[threeten-dev] Possible addition of pattern letters in CLDR
Dan Chiba
dan.chiba at oracle.com
Thu Dec 13 15:09:08 PST 2012
Hi Stephen, Yoshito,
For the discrepancies between 310 and CLDR, it would be ideal for us to
be able to resolve them one way or the other. Personally I look at them
as issues because they often cause problems in similar cases.
I don't think there is an issue in "I" in CLDR. Printing "I" out of an
offset is an attempt to format a nonexistent field. It is the same as
attempting a time field when the value is date only or vise versa or
anything similar.
Another possible difference is punctuations. LDML says "... certain
ASCII punctuation characters may become variable in the future (for
example, ":" being interpreted as the time separator and '/' as a date
separator, and replaced by respective locale-sensitive characters in
display)." I think locale sensitive pattern letters for punctuations are
desired, or formatting to the local user's expectation could be
difficult to achieve. In particular, the fractional seconds would be
difficult, as predefined locale sensitive patterns with fractional
seconds are hard to find.
Yoshito, would you let us know if you would like us to file a formal
request for new pattern letters, please?
Regards,
-Dan
On 5 December 2012 14:42,<scolebourne at joda.org <http://mail.openjdk.java.net/mailman/listinfo/threeten-dev>> wrote:
> On 5 December 2012 04:36,<yoshito_umaoka at us.ibm.com <http://mail.openjdk.java.net/mailman/listinfo/threeten-dev>> wrote:
> >/ "The pattern string is also similar, but not identical, to that defined by
> />/ the Unicode Common Locale Data Repository (CLDR)."
> /
> This is the relevent section of comments in the code
>
> FIELD_MAP.put('G', ChronoField.ERA); //
> Java, CLDR (different to both for 1/2 chars)

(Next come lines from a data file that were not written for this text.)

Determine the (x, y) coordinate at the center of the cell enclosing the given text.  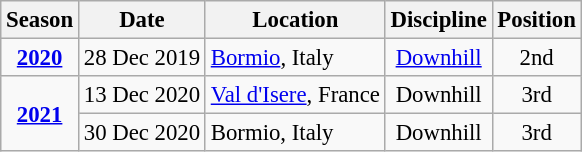
Location (295, 20)
30 Dec 2020 (142, 133)
2nd (536, 58)
2020 (40, 58)
Position (536, 20)
13 Dec 2020 (142, 95)
Discipline (438, 20)
Season (40, 20)
Date (142, 20)
2021 (40, 114)
28 Dec 2019 (142, 58)
Val d'Isere, France (295, 95)
Scan for the cell matching the given text and deliver its (X, Y) coordinate at center. 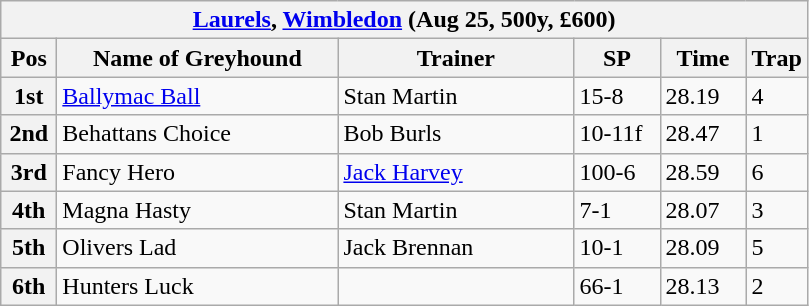
3rd (29, 172)
Magna Hasty (198, 210)
4 (776, 96)
28.59 (703, 172)
1st (29, 96)
10-1 (617, 248)
2nd (29, 134)
4th (29, 210)
Trap (776, 58)
Pos (29, 58)
Trainer (456, 58)
28.47 (703, 134)
7-1 (617, 210)
Ballymac Ball (198, 96)
Time (703, 58)
SP (617, 58)
28.09 (703, 248)
1 (776, 134)
66-1 (617, 286)
Olivers Lad (198, 248)
28.19 (703, 96)
Hunters Luck (198, 286)
28.13 (703, 286)
10-11f (617, 134)
6th (29, 286)
Behattans Choice (198, 134)
5th (29, 248)
Jack Harvey (456, 172)
Jack Brennan (456, 248)
Bob Burls (456, 134)
100-6 (617, 172)
Fancy Hero (198, 172)
5 (776, 248)
Laurels, Wimbledon (Aug 25, 500y, £600) (404, 20)
28.07 (703, 210)
6 (776, 172)
3 (776, 210)
Name of Greyhound (198, 58)
2 (776, 286)
15-8 (617, 96)
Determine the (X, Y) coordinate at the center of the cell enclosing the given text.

> FIELD_MAP.put('y', ChronoField.YEAR); // CLDR
> // FIELD_MAP.put('y', ChronoField.YEAR_OF_ERA); //
> Java, CLDR // TODO redefine from above
> // FIELD_MAP.put('u', ChronoField.YEAR); //
> CLDR // TODO
> // FIELD_MAP.put('Y', ISODateTimeField.WEEK_BASED_YEAR);
> // Java7, CLDR (needs localized week number) // TODO
> // FIELD_MAP.put('Q', QuarterYearField.QUARTER_OF_YEAR);
> // CLDR (removed quarter from 310)
> // FIELD_MAP.put('q', QuarterYearField.QUARTER_OF_YEAR);
> // CLDR (needs standalone data) // TODO
> FIELD_MAP.put('M', ChronoField.MONTH_OF_YEAR); // Java, CLDR
> // FIELD_MAP.put('L', ChronoField.MONTH_OF_YEAR); //
> Java, CLDR (needs standalone data) // TODO
> // FIELD_MAP.put('w',
> ISODateTimeField.WEEK_OF_WEEK_BASED_YEAR); // Java, CLDR (needs
> localized week number) // TODO
> FIELD_MAP.put('D', ChronoField.DAY_OF_YEAR); // Java, CLDR
> FIELD_MAP.put('d', ChronoField.DAY_OF_MONTH); // Java, CLDR
> FIELD_MAP.put('F', ChronoField.ALIGNED_WEEK_OF_MONTH); // Java, CLDR
> FIELD_MAP.put('E', ChronoField.DAY_OF_WEEK); //
> Java, CLDR (different to both for 1/2 chars)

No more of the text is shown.